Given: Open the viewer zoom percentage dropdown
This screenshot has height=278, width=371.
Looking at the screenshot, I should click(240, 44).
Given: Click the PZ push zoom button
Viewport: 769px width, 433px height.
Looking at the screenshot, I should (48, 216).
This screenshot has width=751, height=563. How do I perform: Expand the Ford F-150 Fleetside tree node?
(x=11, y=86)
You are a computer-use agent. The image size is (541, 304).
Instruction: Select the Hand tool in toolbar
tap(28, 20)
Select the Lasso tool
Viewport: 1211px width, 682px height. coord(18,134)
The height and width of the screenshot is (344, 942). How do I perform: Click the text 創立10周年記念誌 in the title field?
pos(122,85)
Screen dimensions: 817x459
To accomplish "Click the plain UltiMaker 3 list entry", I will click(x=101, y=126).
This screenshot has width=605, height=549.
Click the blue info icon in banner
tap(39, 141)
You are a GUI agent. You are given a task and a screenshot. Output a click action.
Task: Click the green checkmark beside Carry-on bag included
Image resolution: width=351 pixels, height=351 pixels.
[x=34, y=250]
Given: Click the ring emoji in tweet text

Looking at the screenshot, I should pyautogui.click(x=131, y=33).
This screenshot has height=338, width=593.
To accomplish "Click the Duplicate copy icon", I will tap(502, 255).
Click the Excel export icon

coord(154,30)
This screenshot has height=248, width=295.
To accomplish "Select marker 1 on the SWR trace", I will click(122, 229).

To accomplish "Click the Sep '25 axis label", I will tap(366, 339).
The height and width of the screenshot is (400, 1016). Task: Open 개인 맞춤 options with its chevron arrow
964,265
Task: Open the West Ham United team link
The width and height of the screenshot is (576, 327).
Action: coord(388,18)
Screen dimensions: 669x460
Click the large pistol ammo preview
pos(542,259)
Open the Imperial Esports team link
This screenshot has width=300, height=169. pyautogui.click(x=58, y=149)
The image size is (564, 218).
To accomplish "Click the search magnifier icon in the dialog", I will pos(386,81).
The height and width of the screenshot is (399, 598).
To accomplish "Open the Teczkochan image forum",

**What is needed**
The required answer is every line of the data, duplicated exactly.

**Worked solution**
Given: Open the viewer zoom percentage dropdown
This screenshot has height=278, width=371.
Looking at the screenshot, I should click(240, 44).
Given: Click the PZ push zoom button
Viewport: 769px width, 433px height.
Looking at the screenshot, I should (48, 216).
This screenshot has width=751, height=563. How do I perform: Expand the Ford F-150 Fleetside tree node?
(x=11, y=86)
You are a computer-use agent. The image size is (541, 304).
Instruction: Select the Hand tool in toolbar
tap(28, 20)
Select the Lasso tool
Viewport: 1211px width, 682px height. coord(18,134)
The height and width of the screenshot is (344, 942). How do I perform: Click the text 創立10周年記念誌 in the title field?
pos(122,85)
Screen dimensions: 817x459
To accomplish "Click the plain UltiMaker 3 list entry", I will click(x=101, y=126).
This screenshot has width=605, height=549.
Click the blue info icon in banner
tap(39, 141)
You are a GUI agent. You are given a task and a screenshot. Output a click action.
Task: Click the green checkmark beside Carry-on bag included
Image resolution: width=351 pixels, height=351 pixels.
[x=34, y=250]
Given: Click the ring emoji in tweet text

Looking at the screenshot, I should pyautogui.click(x=131, y=33).
This screenshot has height=338, width=593.
To accomplish "Click the Duplicate copy icon", I will tap(502, 255).
Click the Excel export icon

coord(154,30)
This screenshot has height=248, width=295.
To accomplish "Select marker 1 on the SWR trace", I will click(122, 229).

To accomplish "Click the Sep '25 axis label", I will tap(366, 339).
The height and width of the screenshot is (400, 1016). Task: Open 개인 맞춤 options with its chevron arrow
964,265
Task: Open the West Ham United team link
The width and height of the screenshot is (576, 327).
Action: coord(388,18)
Screen dimensions: 669x460
Click the large pistol ammo preview
pos(542,259)
Open the Imperial Esports team link
This screenshot has width=300, height=169. pyautogui.click(x=58, y=149)
The image size is (564, 218).
To accomplish "Click the search magnifier icon in the dialog", I will pos(386,81).
The height and width of the screenshot is (399, 598).
To accomplish "Open the Teczkochan image forum",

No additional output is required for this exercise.